● EXERCISE MATERIALS
--- begin ---

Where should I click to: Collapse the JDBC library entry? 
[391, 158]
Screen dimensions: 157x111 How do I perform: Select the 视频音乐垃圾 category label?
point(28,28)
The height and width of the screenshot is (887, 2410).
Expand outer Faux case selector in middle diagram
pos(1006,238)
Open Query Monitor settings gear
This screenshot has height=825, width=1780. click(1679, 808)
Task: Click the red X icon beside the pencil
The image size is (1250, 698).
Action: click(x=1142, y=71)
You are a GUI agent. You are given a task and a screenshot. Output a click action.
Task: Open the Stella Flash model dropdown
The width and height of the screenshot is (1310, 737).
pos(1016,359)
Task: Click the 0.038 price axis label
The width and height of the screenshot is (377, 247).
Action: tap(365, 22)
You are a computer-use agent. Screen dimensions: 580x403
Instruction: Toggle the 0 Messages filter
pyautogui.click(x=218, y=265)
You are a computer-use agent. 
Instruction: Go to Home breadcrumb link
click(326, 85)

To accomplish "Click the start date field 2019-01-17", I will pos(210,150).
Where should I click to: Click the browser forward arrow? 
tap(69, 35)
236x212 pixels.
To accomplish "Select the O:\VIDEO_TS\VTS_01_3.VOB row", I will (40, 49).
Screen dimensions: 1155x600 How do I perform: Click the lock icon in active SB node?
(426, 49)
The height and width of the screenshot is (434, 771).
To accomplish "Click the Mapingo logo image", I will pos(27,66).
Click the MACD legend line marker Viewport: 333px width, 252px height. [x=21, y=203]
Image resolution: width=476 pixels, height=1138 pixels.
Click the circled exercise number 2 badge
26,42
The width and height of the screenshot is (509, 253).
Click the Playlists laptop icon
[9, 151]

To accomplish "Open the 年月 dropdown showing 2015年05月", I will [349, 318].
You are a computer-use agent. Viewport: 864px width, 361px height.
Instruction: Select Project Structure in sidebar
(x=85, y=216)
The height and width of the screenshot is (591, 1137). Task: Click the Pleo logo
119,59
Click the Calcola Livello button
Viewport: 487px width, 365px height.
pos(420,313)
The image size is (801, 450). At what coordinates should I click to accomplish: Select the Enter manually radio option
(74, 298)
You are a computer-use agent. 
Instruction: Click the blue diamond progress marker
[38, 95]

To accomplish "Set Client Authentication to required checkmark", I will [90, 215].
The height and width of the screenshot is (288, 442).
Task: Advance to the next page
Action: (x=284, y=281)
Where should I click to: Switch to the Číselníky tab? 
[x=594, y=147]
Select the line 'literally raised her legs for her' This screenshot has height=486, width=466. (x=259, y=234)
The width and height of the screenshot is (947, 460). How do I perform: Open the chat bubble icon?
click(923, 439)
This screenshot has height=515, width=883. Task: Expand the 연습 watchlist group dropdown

--- end ---

Copy out the rows from the line with "The image size is (801, 450)." up to and including the last line of the rows, word for word.

● ANSWER FOR THE TASK
The image size is (801, 450). At what coordinates should I click to accomplish: Select the Enter manually radio option
(74, 298)
You are a computer-use agent. 
Instruction: Click the blue diamond progress marker
[38, 95]

To accomplish "Set Client Authentication to required checkmark", I will [90, 215].
The height and width of the screenshot is (288, 442).
Task: Advance to the next page
Action: (x=284, y=281)
Where should I click to: Switch to the Číselníky tab? 
[x=594, y=147]
Select the line 'literally raised her legs for her' This screenshot has height=486, width=466. (x=259, y=234)
The width and height of the screenshot is (947, 460). How do I perform: Open the chat bubble icon?
click(923, 439)
This screenshot has height=515, width=883. Task: Expand the 연습 watchlist group dropdown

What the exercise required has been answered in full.